RECORDS SHOWN Start Marker

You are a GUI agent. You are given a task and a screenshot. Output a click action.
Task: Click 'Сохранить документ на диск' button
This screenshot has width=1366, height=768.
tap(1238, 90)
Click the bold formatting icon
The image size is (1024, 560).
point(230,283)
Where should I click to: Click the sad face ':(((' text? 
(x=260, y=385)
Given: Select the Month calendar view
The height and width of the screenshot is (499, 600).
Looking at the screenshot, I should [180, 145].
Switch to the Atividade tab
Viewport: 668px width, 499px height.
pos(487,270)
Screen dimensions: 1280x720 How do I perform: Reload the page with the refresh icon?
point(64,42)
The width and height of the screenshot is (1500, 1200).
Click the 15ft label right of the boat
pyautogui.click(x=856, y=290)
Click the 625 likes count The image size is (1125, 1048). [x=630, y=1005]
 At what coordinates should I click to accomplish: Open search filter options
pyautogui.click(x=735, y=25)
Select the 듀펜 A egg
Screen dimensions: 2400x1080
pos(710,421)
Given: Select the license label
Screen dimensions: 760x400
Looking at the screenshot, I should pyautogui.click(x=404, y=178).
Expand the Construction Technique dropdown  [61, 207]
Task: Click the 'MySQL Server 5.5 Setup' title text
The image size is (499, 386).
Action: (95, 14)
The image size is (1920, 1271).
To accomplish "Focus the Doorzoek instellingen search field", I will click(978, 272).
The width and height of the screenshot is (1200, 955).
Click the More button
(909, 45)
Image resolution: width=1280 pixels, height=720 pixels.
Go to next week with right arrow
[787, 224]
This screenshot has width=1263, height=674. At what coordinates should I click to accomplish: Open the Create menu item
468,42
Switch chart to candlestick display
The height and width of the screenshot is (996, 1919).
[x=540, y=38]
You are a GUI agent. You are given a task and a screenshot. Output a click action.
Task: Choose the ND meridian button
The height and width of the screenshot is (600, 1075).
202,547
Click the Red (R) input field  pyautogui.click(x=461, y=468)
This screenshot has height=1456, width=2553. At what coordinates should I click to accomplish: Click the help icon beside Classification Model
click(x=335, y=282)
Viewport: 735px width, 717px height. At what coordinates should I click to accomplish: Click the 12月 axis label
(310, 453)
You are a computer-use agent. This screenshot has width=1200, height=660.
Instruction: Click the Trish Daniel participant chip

RECORDS SHOWN End Marker

=== WORK REQUEST ===
Everything from the line that has "The image size is (499, 386)." to the final line above should be retyped exactly, and nothing else.

=== ANSWER TO THIS TASK ===
The image size is (499, 386).
Action: (95, 14)
The image size is (1920, 1271).
To accomplish "Focus the Doorzoek instellingen search field", I will click(978, 272).
The width and height of the screenshot is (1200, 955).
Click the More button
(909, 45)
Image resolution: width=1280 pixels, height=720 pixels.
Go to next week with right arrow
[787, 224]
This screenshot has width=1263, height=674. At what coordinates should I click to accomplish: Open the Create menu item
468,42
Switch chart to candlestick display
The height and width of the screenshot is (996, 1919).
[x=540, y=38]
You are a GUI agent. You are given a task and a screenshot. Output a click action.
Task: Choose the ND meridian button
The height and width of the screenshot is (600, 1075).
202,547
Click the Red (R) input field  pyautogui.click(x=461, y=468)
This screenshot has height=1456, width=2553. At what coordinates should I click to accomplish: Click the help icon beside Classification Model
click(x=335, y=282)
Viewport: 735px width, 717px height. At what coordinates should I click to accomplish: Click the 12月 axis label
(310, 453)
You are a computer-use agent. This screenshot has width=1200, height=660.
Instruction: Click the Trish Daniel participant chip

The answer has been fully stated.